Segment Open

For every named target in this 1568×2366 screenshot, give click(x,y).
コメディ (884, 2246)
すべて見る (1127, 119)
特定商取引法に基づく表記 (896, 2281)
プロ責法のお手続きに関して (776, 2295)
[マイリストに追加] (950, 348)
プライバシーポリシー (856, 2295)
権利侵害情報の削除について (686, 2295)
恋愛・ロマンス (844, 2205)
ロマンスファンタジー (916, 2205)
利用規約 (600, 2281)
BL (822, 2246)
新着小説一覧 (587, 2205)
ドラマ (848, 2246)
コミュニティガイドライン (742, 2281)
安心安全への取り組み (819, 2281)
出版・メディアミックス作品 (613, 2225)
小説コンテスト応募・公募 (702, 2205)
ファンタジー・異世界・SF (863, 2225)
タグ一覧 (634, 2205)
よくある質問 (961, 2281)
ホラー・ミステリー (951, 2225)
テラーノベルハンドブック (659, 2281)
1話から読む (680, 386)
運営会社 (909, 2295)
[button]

Segment Closed

> **What the exercise asks**: Transcribe the lines above between the line holding "権利侵害情報の削除について (686, 2295)" and the line holding "よくある質問 (961, 2281)", inclusive, exactly as they stand and with nothing added.

> **Answer section**:
権利侵害情報の削除について (686, 2295)
恋愛・ロマンス (844, 2205)
ロマンスファンタジー (916, 2205)
利用規約 (600, 2281)
BL (822, 2246)
新着小説一覧 (587, 2205)
ドラマ (848, 2246)
コミュニティガイドライン (742, 2281)
安心安全への取り組み (819, 2281)
出版・メディアミックス作品 (613, 2225)
小説コンテスト応募・公募 (702, 2205)
ファンタジー・異世界・SF (863, 2225)
タグ一覧 (634, 2205)
よくある質問 (961, 2281)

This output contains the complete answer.